Our son had been selling us the idea of having a pet for well over a month. Unfortunately for him, we rent our space and the owners aren’t very up for having a dog or a cat. Well, judge me all you want. But he did convince us and we decided to get him a fish tank. It’s still pending on me, but he will get him soon. But then he told us in bits and pieces about the class having a few pets and how the teachers were going to allow the kids to bring home the pets over weekends. I didn’t get it at all. But I thought maybe they have rabbits, tortoises in the school. Some schools do – apparently, they are somewhat effective in calming children down. I don’t know but I do remember hearing some such thing.
Then we got the circular from the school where my son had volunteered to bring home three of the pets. for a weekend each. Yay! Except, the pets weren’t something I was prepared for. Their list had snails, earthworm, shrimps and frogs. My son had volunteered for everything except earthworm. Apparently, he couldn’t convince his mom that earthworms aren’t all that bad. He knew I would have to sign up anyway. It all added up post-facto. He was convincing how frogs were easy to take care of and how only one of the frogs is jumpy while the rest are toddlers and like to rest a lot. When the circular came, I understood why he sold us on pets. He’ll get his fish tank alright. But more pressing thing is to support him bringing home these eco-divergent pets for a weekend.

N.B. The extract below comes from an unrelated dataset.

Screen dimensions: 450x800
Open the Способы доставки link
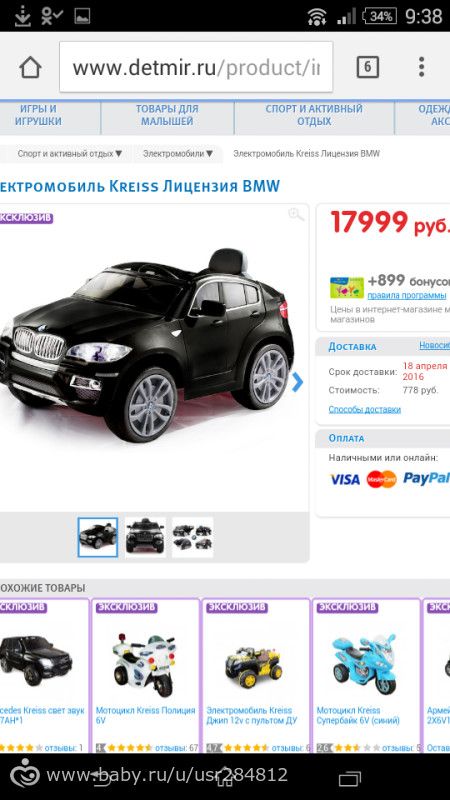click(364, 409)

Last weekend was his turn to home the snails. As I am writing this, I should admit I have taken a liking for these creatures. But not enough that I want to home one myself or touch one. But I’ll definitely treat them with more respect. So the project worked on me, if not on my son. The thing is this: I never cared for snails. I am not the type to kill something deliberately. Even mosquitoes I tend to push them away – except when am in Chennai, you just have to electrocute them to stay alive there – and snails are something I’ve never noticed. My first rendezvous with snails was when I was a teen learning tennis at the local college tennis courts. When it rains, the courtside grass is lined up with grasshoppers and snails. These snails usually sneak into the courts and every other day, one of us would have stepped on one inadvertently. Oops. We don’t want to either, so when we spot one in the court, we’d usually put them on a projectile to the grass nearby using our rackets. Well, they survive the projectile, so don’t judge my past self.

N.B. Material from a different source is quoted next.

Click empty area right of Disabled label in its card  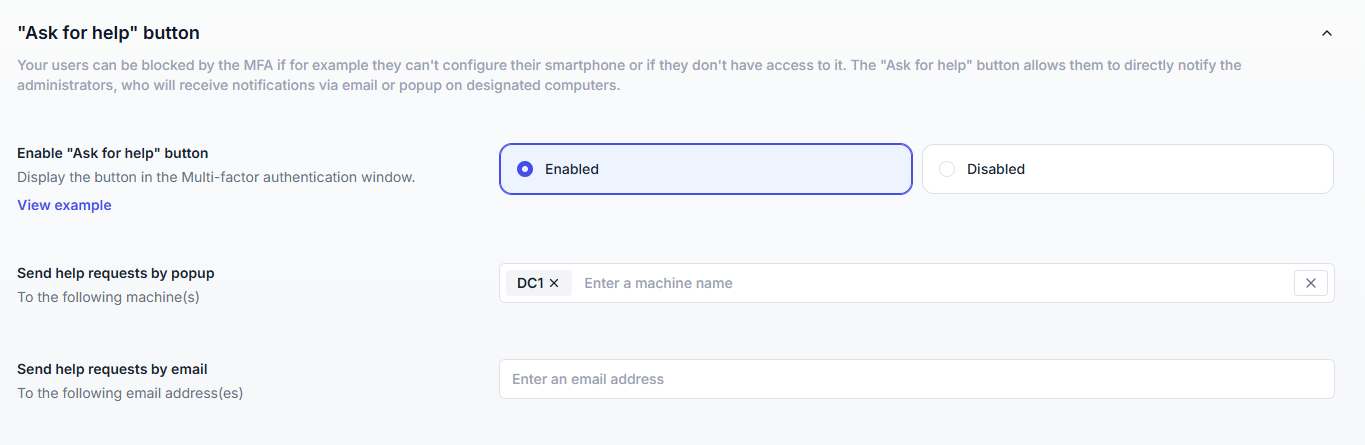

So snails over the weekend it was. It was ok, except when we had to clean up their boxes. We were instructed to feed them a few pieces of fruits, carrots, leafy vegetables and wash the boxes once a day and rinse the snails themselves once a day. They loved the rain shower we gave them with a garden spray bottle. Cleaning the box was the toughest part. As for food, they loved the spinach and broccoli and lettuce. They didn’t touch the carrots and they did try the apple slices. So overall it was a nice experience for us. For my son, he didn’t care. He went on with his usual stuff and hung around when we cleaned the boxes instructing us to be careful. The fellow didn’t even try hand-feeding the snails – so much for selling us the idea 🙂
The highlight of the experience for us is like this. I remember when we brought home the snails, there were some generic leaves from all the plants around the school. And we fed them with lettuce and broccoli and baby spinach on all the days. And the snails seemed to like it a lot. So much that the youngest one would immediately gun to the fresh spinach as soon as we added them while the elders were still wondering if they should go. When my wife pointed this out to me, all I had to say in return was: “I am sure the elders are telling the kid, back when I was a kid, I had to crawl infinite distances to get such food and had to be happy with weeds and croutons on the road side. You kids have it all too easy these days!”.

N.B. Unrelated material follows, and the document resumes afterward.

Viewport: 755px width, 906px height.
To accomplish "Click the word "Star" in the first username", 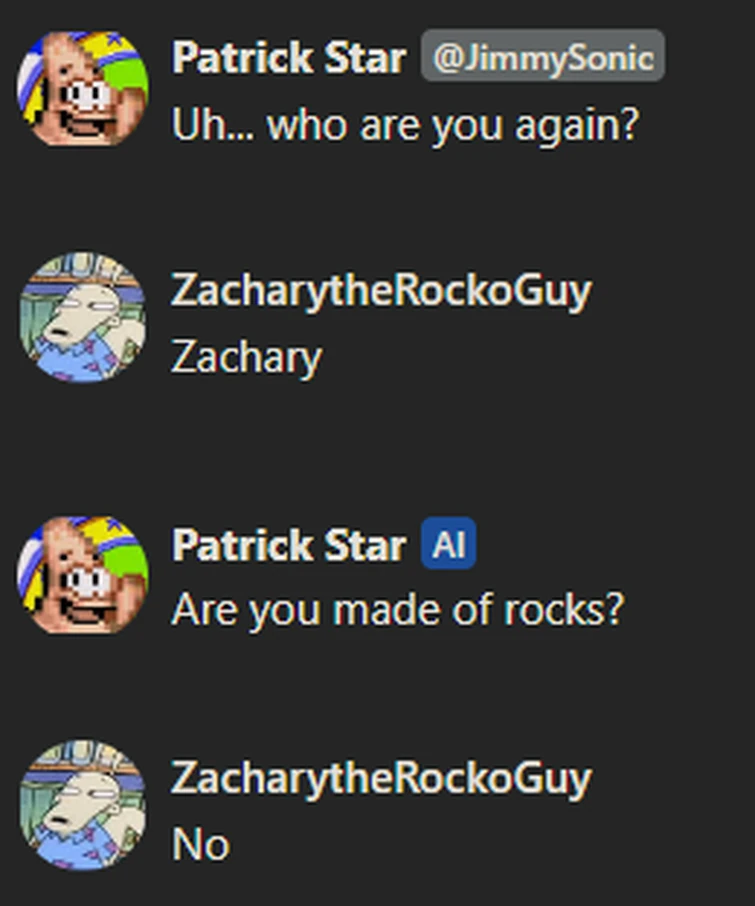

My gramps said that to my dad. My dad says that to me. I catch myself thinking that for my son every now and then 🙂 I am sure animals experience the same condescension. It’s probably the moral fibre that connects humans to animals. Next week is the frog. Both I and my wife are somewhat scared of all things jumpy. I wonder how we are going to deal with the frog. I already have my meditation pack setup. I’ll probably need TM to get past the weekend. So wish me luck. I should’ve just brought him the fishbowl when he asked for it.